I do Open Source sites that are not eCommerce. My agreement with Yahoo requires me to use their platform where it will work for an eCommerce site. When it can’t meet the client’s requirements (a real rarity), I usually use OScommerce or some Open Source platform.
I use CoffeeCup when I use an editor, but I do all my coding in the HTML source view. I never use drag and drop editors. I hate them and vehemently hate the bloated code they spit out. I do a lot of coding in Textpad, which is a terrific, industrial-strength text editor. I use TopStyle4 to do my CSS. Nice tools included and it really helps keep your CSS compliant with specs.

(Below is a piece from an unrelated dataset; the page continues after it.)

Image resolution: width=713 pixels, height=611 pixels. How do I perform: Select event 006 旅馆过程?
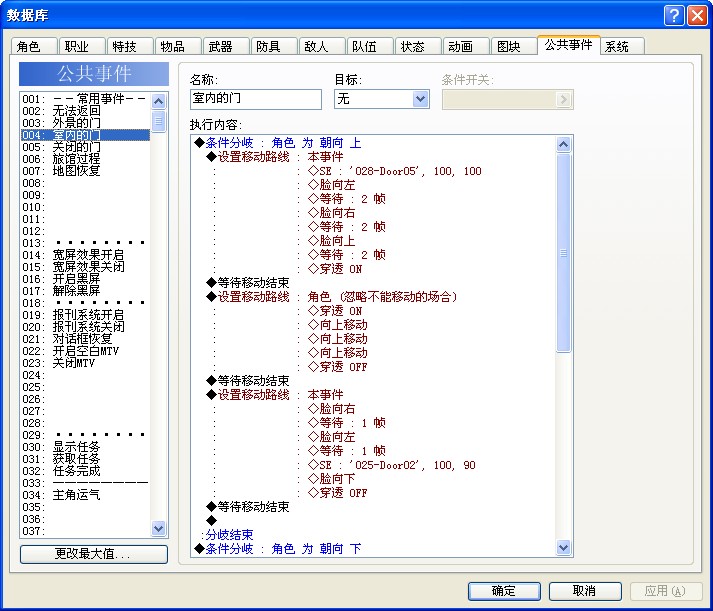point(85,159)
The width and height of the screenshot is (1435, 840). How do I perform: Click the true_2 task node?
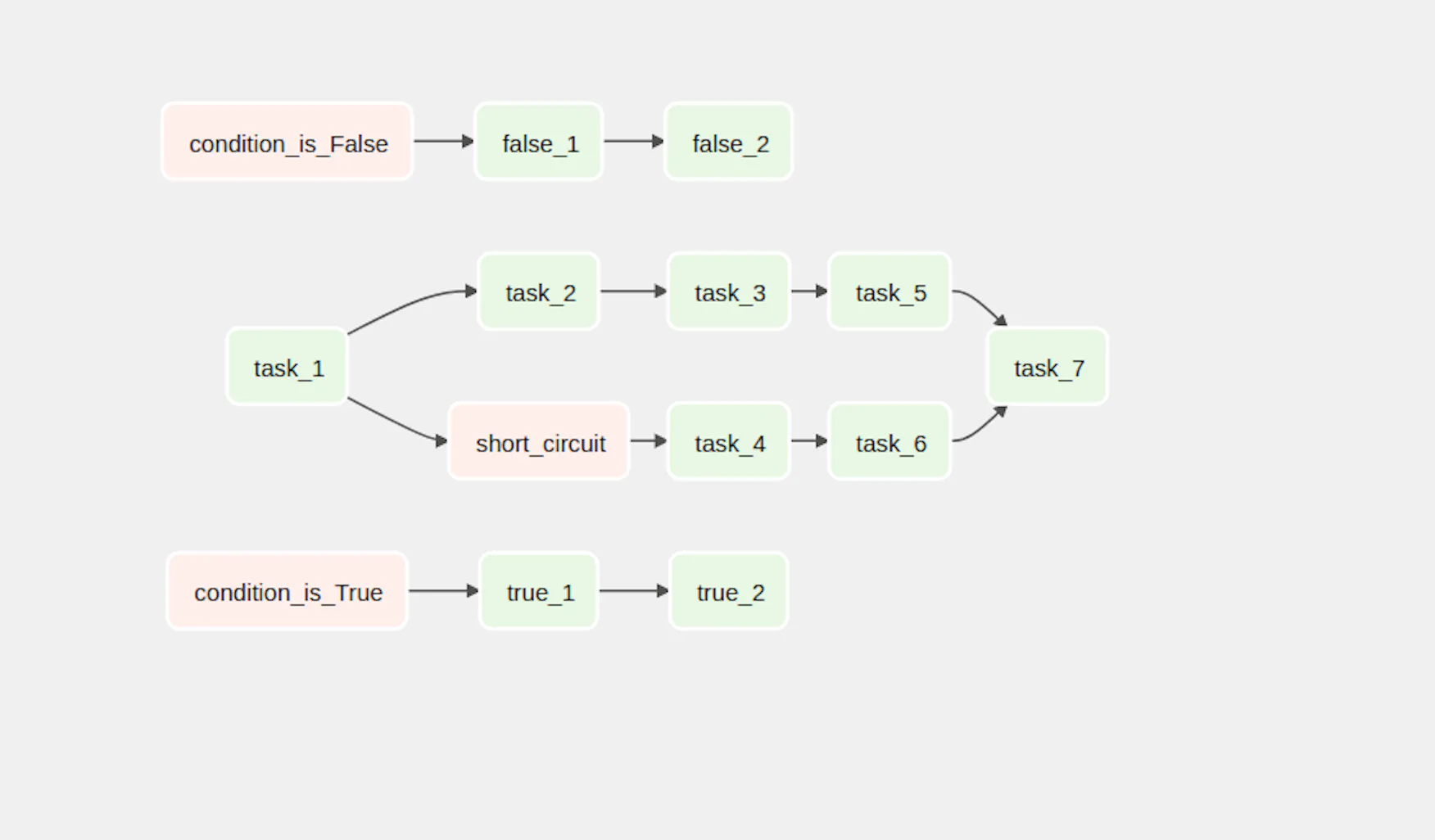click(728, 590)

I utterly rely on “Firebug”;http://getfirebug.com/ in Mozilla’s Firefox to figure out why IE is doing idiotic things with my CSS and HTML. IE8 made a great step forward, and 9 is even better, but 7 was pathetic and 6 was an absolute disaster. I don’t even design for IE6 anymore. You have to stuff so many hacks into your code to make Microsoft Internet Explorer 6 work like a real browser that there is no telling how future real browsers will treat the hacks.